Set exercise 1.
In the passage on equity incentives and collusion, what do Wruck and Wu (2021) demonstrate?
Set exercise 2.
Can you sum up the passage on equity incentives and collusion in two sentences?
Set exercise 3.
Pick up the passage on equity incentives and collusion after its final sentence and carry it forward.

Provided text.
##########

Firstly, implementing equity incentives diminishes the motivation for collusion between entrepreneurs and venture capitalists. When entrepreneurs hold company shares, their anticipated returns encompass not only salaries and bonuses but also dividends and capital appreciation. This integration aligns entrepreneurial interests with long-term corporate goals, augmenting wealth motivations and redirecting focus toward sustained company development (Ouyang et al. 2020). As equity holdings form part of economic incentives, they effectively boost executives’ legitimate earnings, thus mitigating incentives for misconduct (Martin et al. 2020). While collusion may yield short-term gains, it escalates operational risks and stock price volatility, undermining investor trust and eroding long-term company value. These adverse outcomes amplify the covert costs of collusion, prompting entrepreneurs to steer clear after weighing the pros and cons. Under such incentive mechanisms, entrepreneurs prioritize promoting sound operations and long-term value through legitimate means, pursuing enduring returns from equity rather than short-term gains from collusion.

Moreover, equity incentives reduce the capacity for collusion between entrepreneurs and venture capitalists. When companies adopt equity incentives, other executives also hold stakes, aligning their interests with the company’s long-term objectives and collectively constraining collusion. Given that collusion heightens operational risks, this conflicts with the desires of other equity-holding executives. To safeguard their interests and prevent collusive-induced losses, executives enforce oversight measures to constrain collusion between venture capitalists and entrepreneurs. Furthermore, equity incentives prompt management to scrutinize corporate governance and internal controls, facilitating robust governance frameworks and transparent operations (Martin et al. 2020). Wruck and Wu (2021) demonstrate that equity incentives enhance information disclosure quality, thereby reducing information asymmetry within firms. Well-designed equity incentive schemes preempt and constrain collusion between entrepreneurs and venture capitalists by enhancing transparency and governance efficacy through optimized information flow and supervisory roles. Based on the above analysis, the hypothesis 5 is proposed.

##########

Supplied material.
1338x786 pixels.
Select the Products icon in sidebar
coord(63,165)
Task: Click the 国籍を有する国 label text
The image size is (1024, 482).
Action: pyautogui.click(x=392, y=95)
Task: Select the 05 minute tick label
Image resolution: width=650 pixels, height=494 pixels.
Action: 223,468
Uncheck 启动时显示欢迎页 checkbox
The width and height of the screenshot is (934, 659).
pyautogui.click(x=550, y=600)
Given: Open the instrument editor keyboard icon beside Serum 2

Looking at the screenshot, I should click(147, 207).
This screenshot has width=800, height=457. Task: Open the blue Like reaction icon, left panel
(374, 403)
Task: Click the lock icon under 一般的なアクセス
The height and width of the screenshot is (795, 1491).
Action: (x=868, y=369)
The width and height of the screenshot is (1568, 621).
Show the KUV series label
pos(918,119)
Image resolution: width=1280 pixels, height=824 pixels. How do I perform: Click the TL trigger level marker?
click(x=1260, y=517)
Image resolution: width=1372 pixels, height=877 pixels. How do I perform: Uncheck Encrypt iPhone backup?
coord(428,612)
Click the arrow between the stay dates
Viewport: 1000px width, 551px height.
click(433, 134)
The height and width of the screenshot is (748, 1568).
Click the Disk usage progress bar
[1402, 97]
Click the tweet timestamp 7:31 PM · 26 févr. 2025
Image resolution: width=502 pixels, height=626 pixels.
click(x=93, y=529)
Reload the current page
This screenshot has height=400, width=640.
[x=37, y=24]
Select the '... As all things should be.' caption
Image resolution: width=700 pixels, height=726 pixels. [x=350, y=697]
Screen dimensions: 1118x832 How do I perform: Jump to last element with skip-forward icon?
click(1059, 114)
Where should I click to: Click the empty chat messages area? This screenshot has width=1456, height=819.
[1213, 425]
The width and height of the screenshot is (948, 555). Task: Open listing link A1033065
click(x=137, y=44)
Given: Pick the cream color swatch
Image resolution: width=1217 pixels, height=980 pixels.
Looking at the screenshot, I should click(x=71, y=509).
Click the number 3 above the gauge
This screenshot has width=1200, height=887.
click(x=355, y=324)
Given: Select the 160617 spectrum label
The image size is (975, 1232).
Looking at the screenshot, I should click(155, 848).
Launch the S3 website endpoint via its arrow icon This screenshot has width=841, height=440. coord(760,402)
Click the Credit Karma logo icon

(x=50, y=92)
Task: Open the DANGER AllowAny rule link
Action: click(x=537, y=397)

##########

Output 1.
They demonstrate that equity incentives enhance information disclosure quality, thereby reducing information asymmetry within firms.

Output 2.
Equity incentives diminish entrepreneurs' motivation to collude with venture capitalists, because share ownership ties their returns to dividends and capital appreciation and aligns their interests with long-term company goals. They also reduce the capacity for collusion: other equity-holding executives enforce oversight to protect their stakes, and the incentives strengthen governance, internal controls and disclosure quality.

Output 3.
Hypothesis 5: The equity incentives can weaken the influence of “guanxi” on collusion behavior.

H5-1: The equity incentives can weaken the positive influence of “guanxi” on entrepreneurs’ self-interested behavior.

H5-2: The equity incentives can weaken the positive influence of “guanxi” on venture capitalists’ returns.

H5-3: The equity incentives can weaken the negative influence of “guanxi” on the minority shareholders’ interests.

H5-4: The equity incentives can weaken the positive influence of “guanxi” on corporate operational risks.

With the above five hypotheses, the conceptual model is illustrated in Fig. 1.

Fig. 1
figure 1

Conceptual framework.

Empirical design

Data sources and sample selection

This study seeks to analyze the impact of venture capital on entrepreneurial firms within the context of the Growth Enterprise Market (GEM). Recognized as a primary capital-raising platform for entrepreneurial enterprises, the GEM also represents an essential channel for venture capital firms to exit their investments. After a successful listing, venture capital firms embark on exit strategies, which can potentially exert enduring effects on the invested firms. This study leverages information spanning the year of listing and the subsequent two years, culminating with a data cutoff of December 31, 2021. Rigorous sample selection procedures involved the exclusion of non-financial firms, ST and *ST firms, as well as samples with incomplete data, yielding a final sample size of 462 firms and 1600 observations for meaningful analysis.

Entrepreneurs refer to the founders of the invested firms. It is determined whether they are explicitly identified as founders or co-founders in their executive resumes. If the executive’s resume does not explicitly disclose the founder’s name, this article will designate the “Chairman” as the entrepreneur. This is because most of the companies listed on the SME board and the Growth Enterprise Market are private enterprises, and their founders usually serve as the Chairman and hold company shares. Venture capitalists refer to the leaders of venture capital institutions involved in investment events, and data related to venture capital institutions’ investment activities can be obtained from the CVSource database.

The data on collusion behavior include the entrepreneur’s executive overcompensation and executive perk consumption, venture capitalists’ returns, minority shareholders’ interests, and corporate operational risks. These financial data and corporate governance data are obtained from the CSMAR and CNRDS databases, while venture capital event data are obtained from the CVSourse and CNRDS databases. For data that cannot be directly acquired from the databases, such as the personal backgrounds of venture capitalists and entrepreneurial founders, the manual collection is conducted based on sources such as company annual reports, company (institution) official websites, and news articles.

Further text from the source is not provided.